Henry Ford, inspired by the fabricated Protocols of the Learned Elders of Zion, pur­chased a small newspaper in 1918 called the Dearborn Independent and set aside $10 million to finance his public exposure of a “Jewish plot against humanity.” Faced with consumer boycotts and a pending lawsuit for slander, Ford discontinued the publica­tion of his newspaper in 1922 and focused upon spreading his antisemitic tracts through the international publication of his book, The International Jew: The World's Foremost Problem. Ford’s book, a piece still praised and published by antisemites worldwide on the Internet, also caught the attention of men like Adolf Hitler, who came to deeply respect and admire Ford as an industrialist and fellow antisemite.
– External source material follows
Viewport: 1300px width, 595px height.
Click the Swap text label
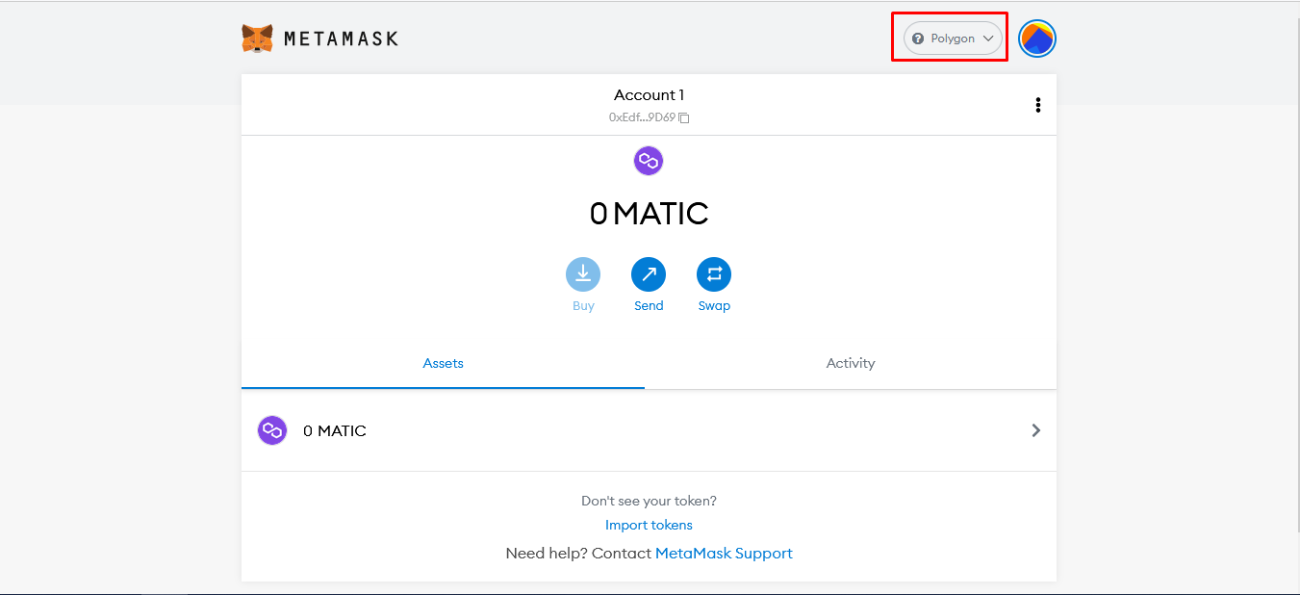tap(714, 306)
The Nazi Party distributed a German transla­tion of Ford’s book and Hitler himself kept a large photo of Ford in his Munich office, stating once in a 1931 interview that he considered Henry Ford to be his personal inspiration. During the Nuremberg trials Baldur von Schirach, leader of the Hitler Youth program, stated he developed his an­tisemitic views at the age of seventeen not from reading Hitler’s Mein Kampf (My Battle), but from Ford’s The International Jew.

In 1938 Ford Motor Company’s Ger­man subsidiary Ford-Werke AG began pro­ducing troop transport trucks for the Ger­man military. General Motors had faced certain challenges under the Third Reich due to the foreign ownership of Adam Opel AG, whereas the Opel company had been manufacturing in Germany since 1862 and had a long-standing German identity. Since Ford-Werke AG was an American-built and -owned company, Ford felt threatened by the nationalist sen­timent of the German public and Nazi au­thorities and felt compelled to convert its production facilities to fulfill military con­tracts. In order to protect its subsidiary, Ford forged closer bonds with the Nazi Party and IG Farben, each corporation owning large shares in each other’s foreign subsidiaries to protect their investments from state interference or liquidation. This process of “Germanizing” the business came in the late 1930s under direction from Ford management in Dearborn, showing loyalty to the production needs of Hitler’s government while maintaining a majority American ownership. Continued American involvement had a dual benefit for Ford and the Nazis, allowing the Nazis to exploit Ford technologies and resources while Ford exerted control and influence on its subsidiaries in occupied territories in the event of Nazi European expansion.

Although both General Motors and Ford Motor Company claim to have played a vital role to the Allied powers in armament production throughout the war, boasting to be “the arsenal of democracy,” it is clear that neither corporation can claim a guilt-free record in their relations with the Third Reich.

As Allied troops began their push through western Europe, they were astonished when they encoun­tered an enemy that was driving trucks and jeeps built by General Motors and Ford. Once German cities like Cologne were lib­erated, Allied soldiers found large numbers of slave laborers residing at a Ford-Werke plant that had been virtually untouched by Allied bombing raids that had leveled the rest of the city. After Europe began its post­war path to economic recovery and re­stored consumer spending, General Mo­tors and Ford Motor Company assumed a leading and profitable role in the European automotive market, while many of their prewar competitors faded into obscurity.

Joel Lewis

See also Ford, Henry Augustus; Lindbergh, Charles; World War II

References and Further Reading

Billstein, Reinhold, Karola Fings, Anita

Kugler, and Nicholas Levis. Working for the Enemy: Ford, General Motors, and Forced Labor in Germany during the Second World War. Ed. Nicholas Levis. New York: Berghahn Books, 2000.

Higham, Charles. Trading with the Enemy: The Nazi American Money Plot, 1933—1949.

New York: Barnes and Noble Books, 1983.

Reich, Simon. The Fruits of Fascism: Postwar

Prosperity in Historical Perspective. London: Cornell University Press, 1990.

Turner, Henry A. German Big Business and the Rise of Hitler. New York: Oxford University Press, 1985.